Start of Block

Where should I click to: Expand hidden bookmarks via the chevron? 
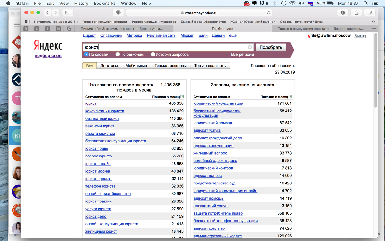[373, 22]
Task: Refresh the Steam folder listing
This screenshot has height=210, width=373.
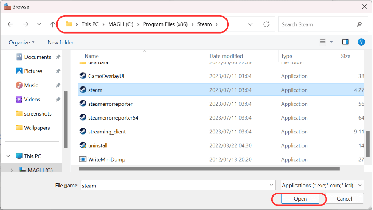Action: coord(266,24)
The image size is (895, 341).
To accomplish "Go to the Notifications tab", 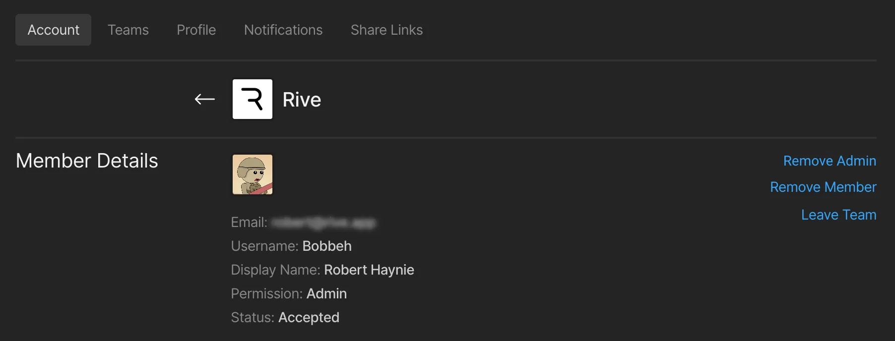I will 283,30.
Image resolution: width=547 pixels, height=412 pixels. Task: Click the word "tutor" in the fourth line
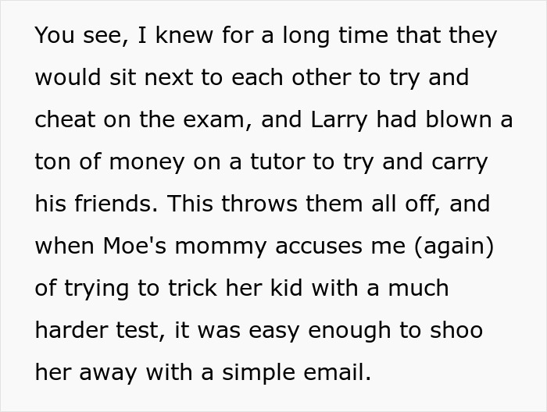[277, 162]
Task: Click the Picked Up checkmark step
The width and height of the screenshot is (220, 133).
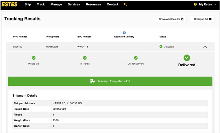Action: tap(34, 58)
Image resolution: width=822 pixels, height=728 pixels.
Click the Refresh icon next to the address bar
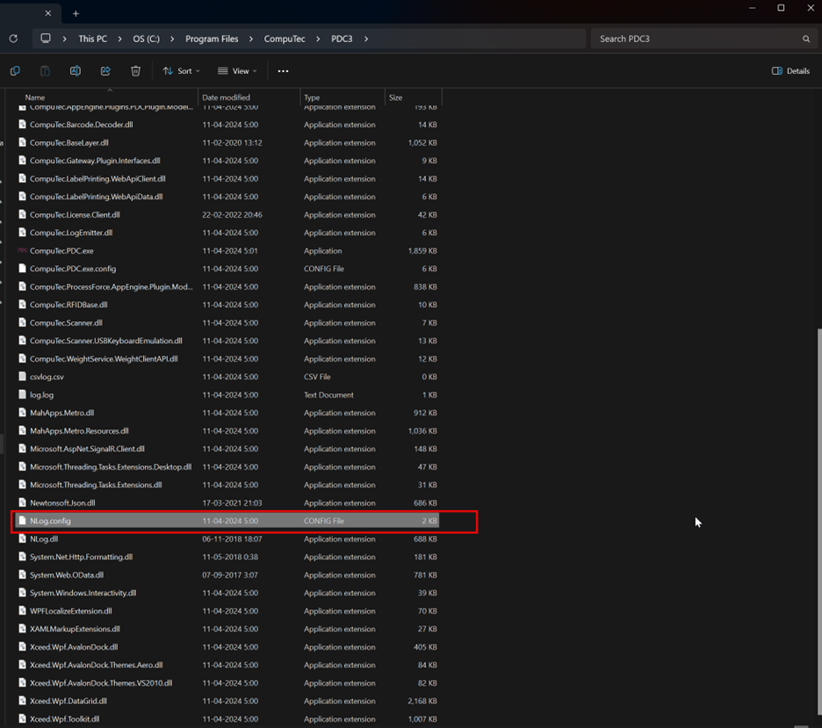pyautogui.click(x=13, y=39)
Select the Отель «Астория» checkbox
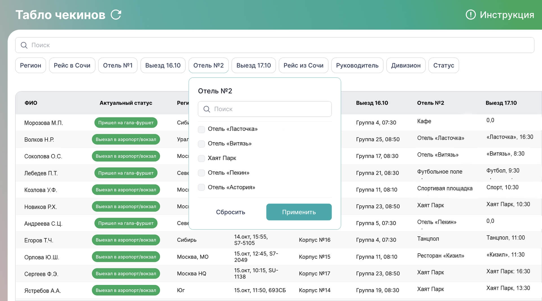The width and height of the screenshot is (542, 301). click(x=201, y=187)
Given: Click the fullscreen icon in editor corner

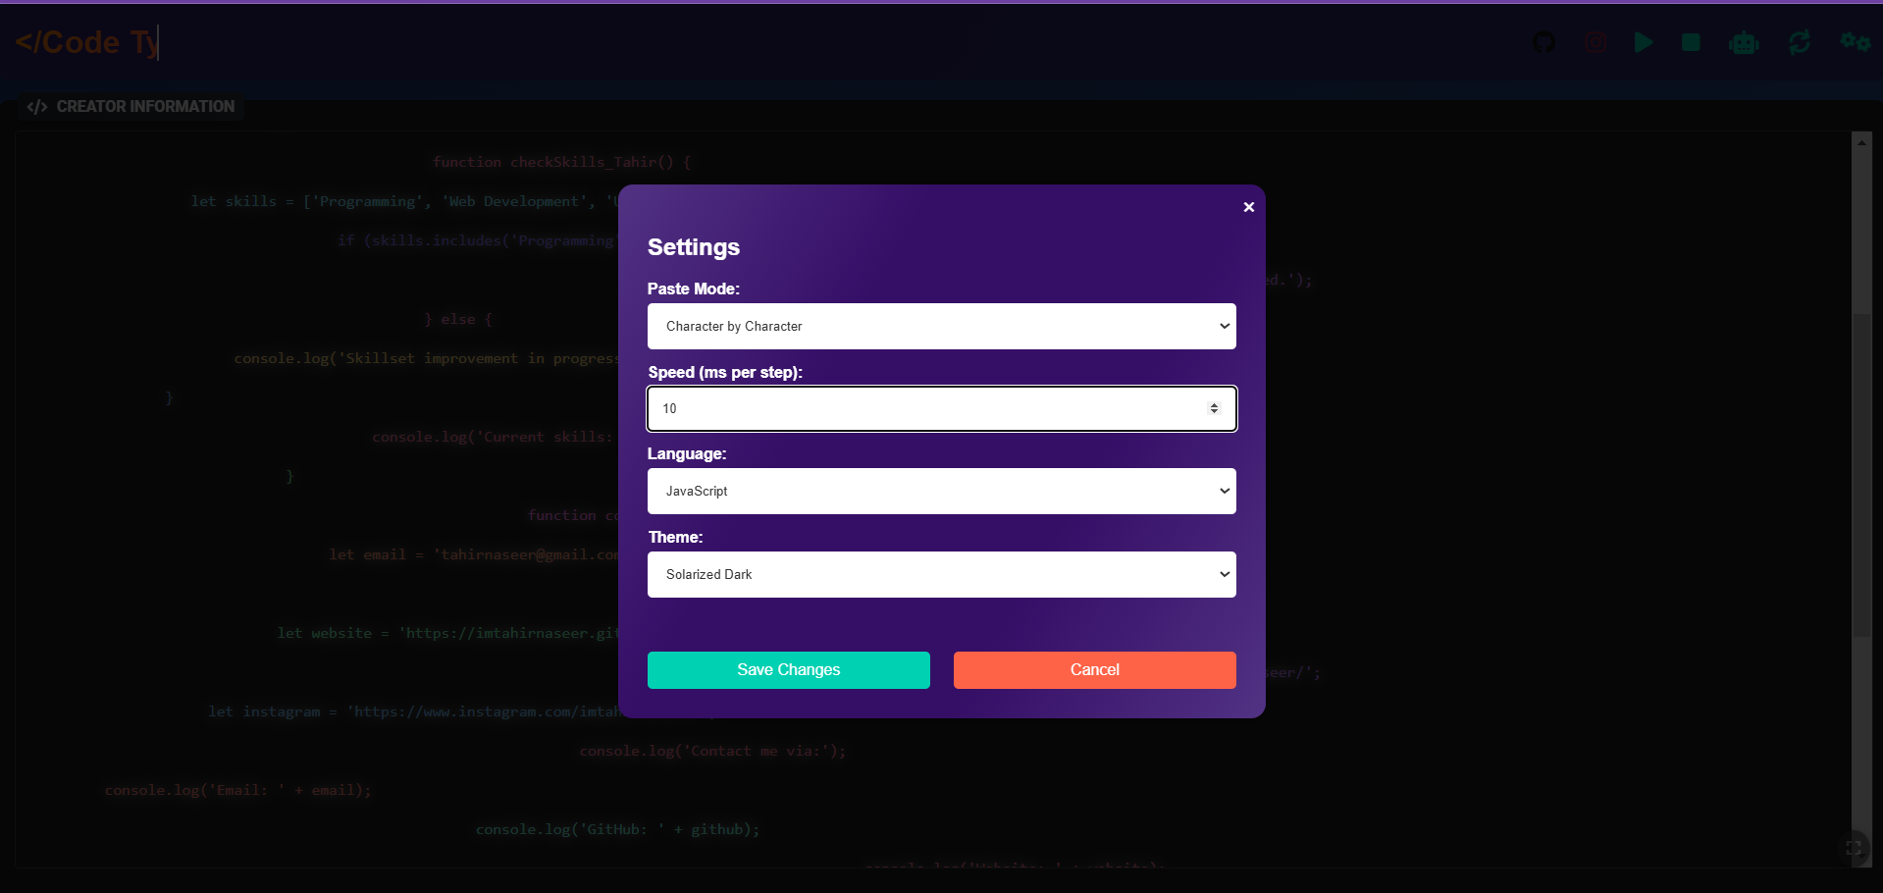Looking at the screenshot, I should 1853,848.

End of Block
Start of Block

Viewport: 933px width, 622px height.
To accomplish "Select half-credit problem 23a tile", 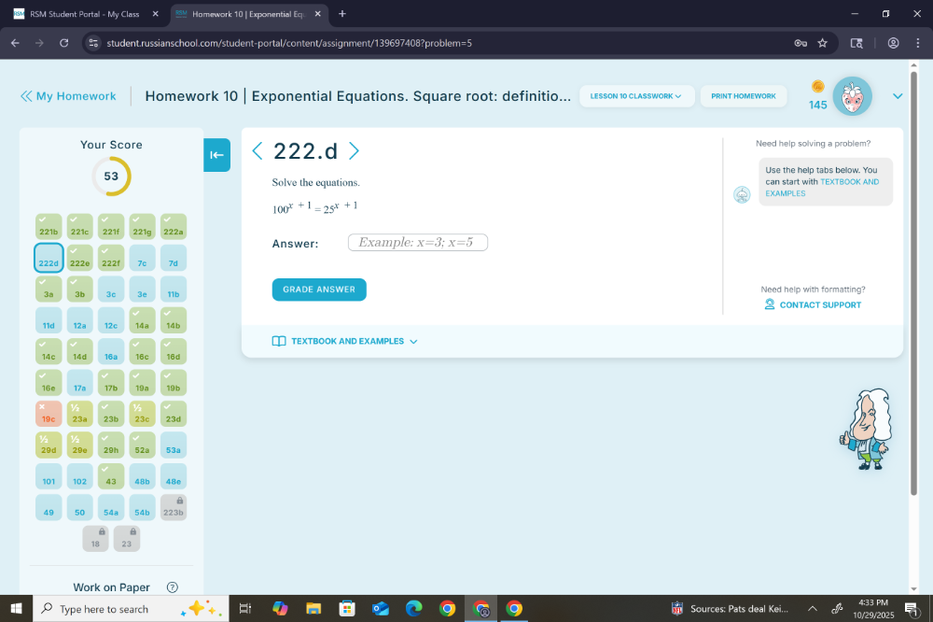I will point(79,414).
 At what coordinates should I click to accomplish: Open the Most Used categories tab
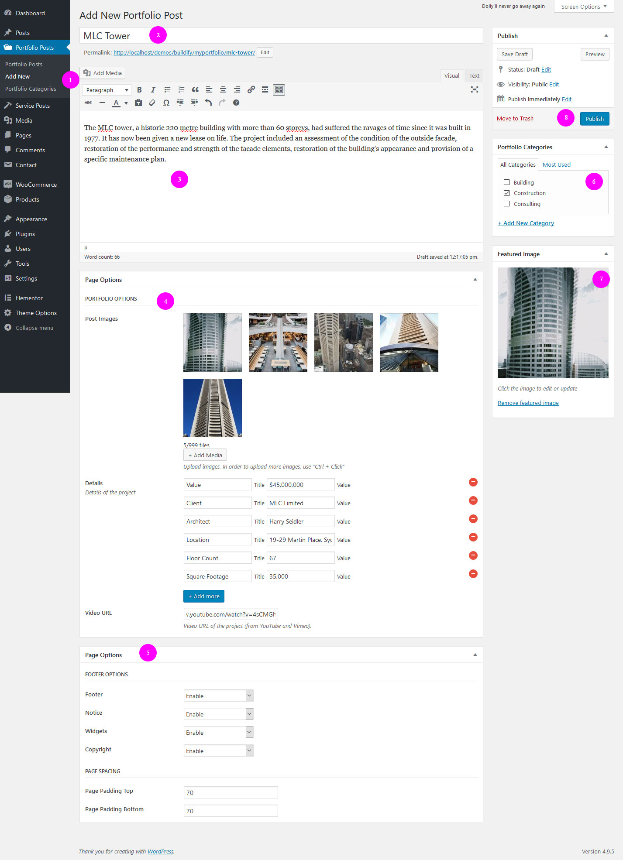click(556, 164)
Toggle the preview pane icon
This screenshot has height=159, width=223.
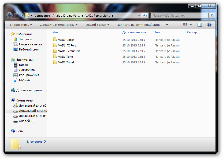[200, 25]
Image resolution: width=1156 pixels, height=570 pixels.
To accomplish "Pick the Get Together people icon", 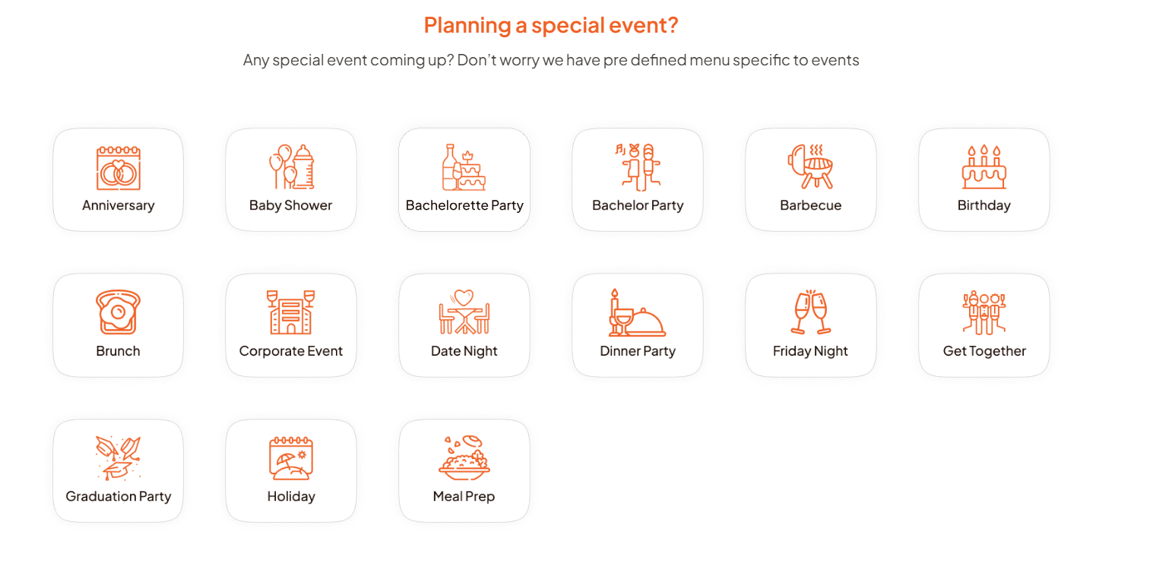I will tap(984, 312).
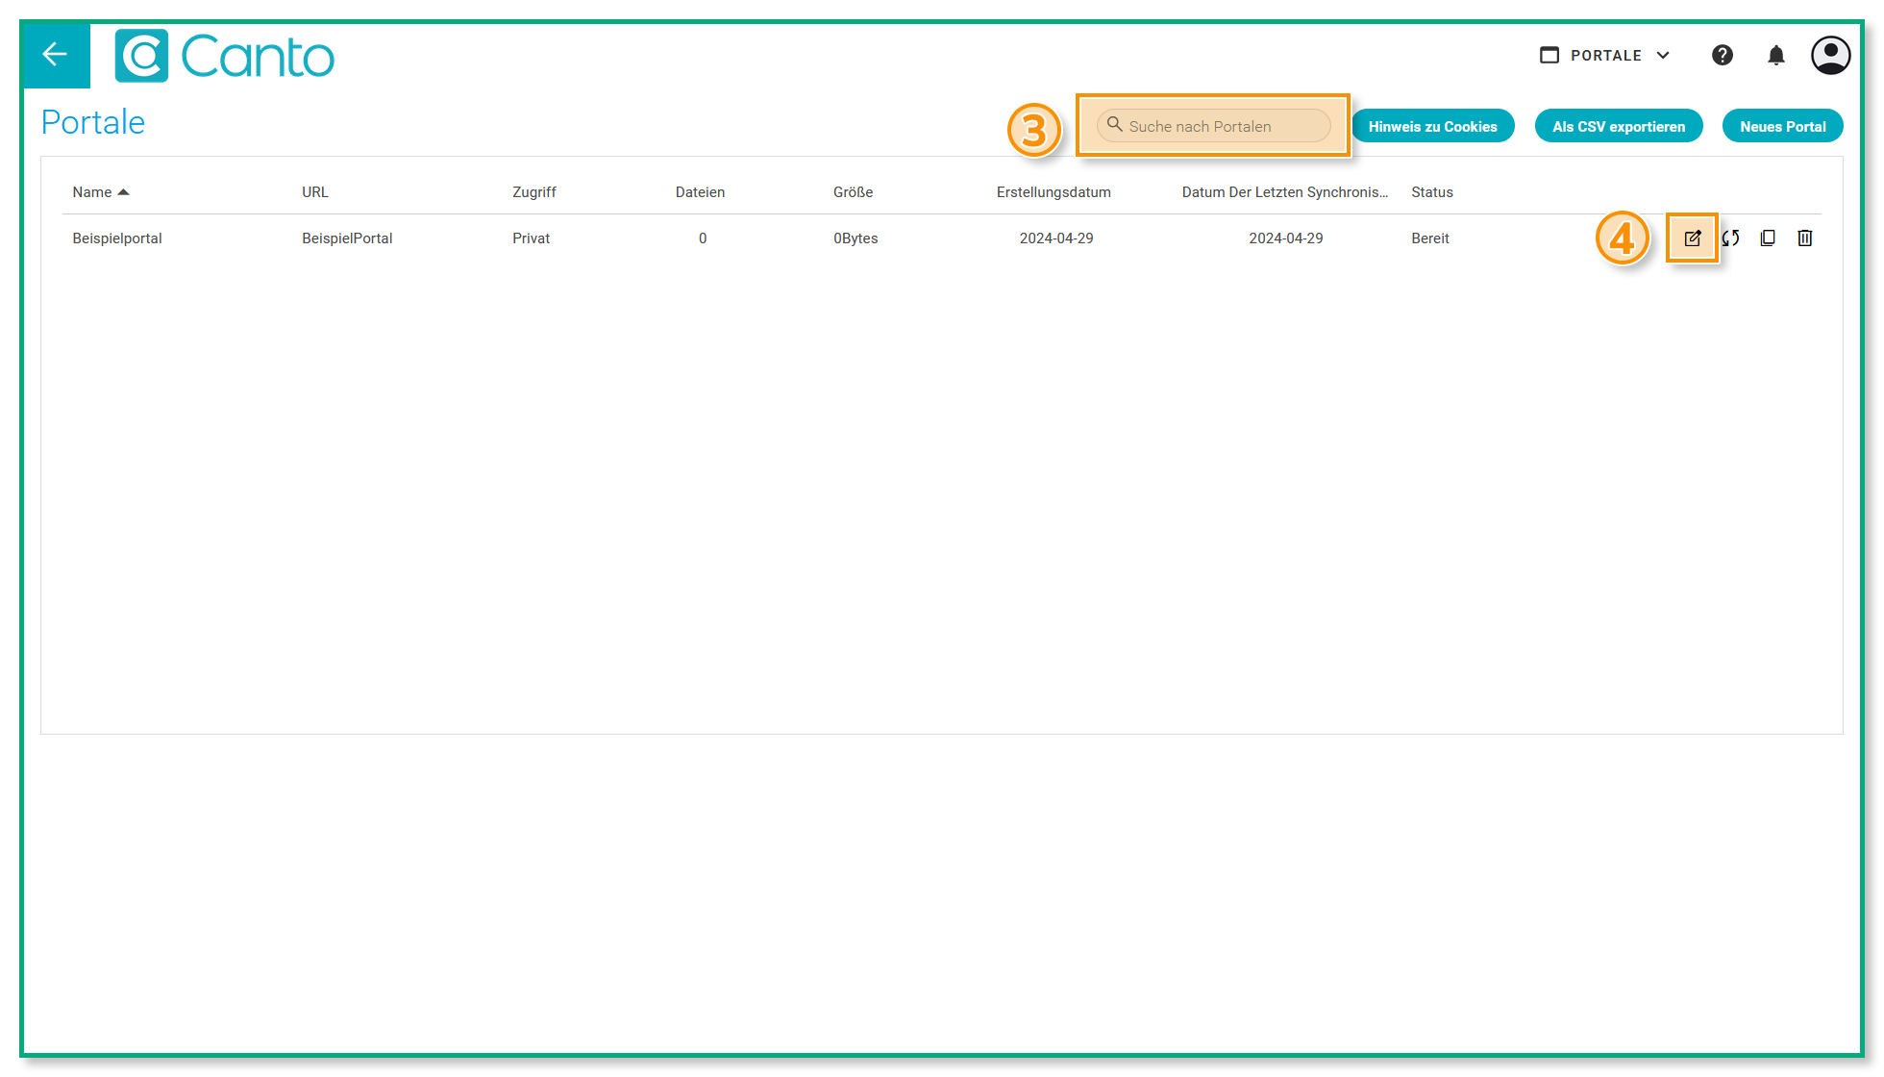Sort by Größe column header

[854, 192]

End of Block

WHAT THE TASK REQUIRES:
Here the job is to copy the listing above word for word, starting at the line with "Where should I" and ending at the line with "The image size is (895, 341).", and to leave out the pictures.

SOLUTION:
Where should I click to: Expand hidden bookmarks via the chevron? 
[373, 22]
Task: Refresh the Steam folder listing
This screenshot has height=210, width=373.
Action: coord(266,24)
The image size is (895, 341).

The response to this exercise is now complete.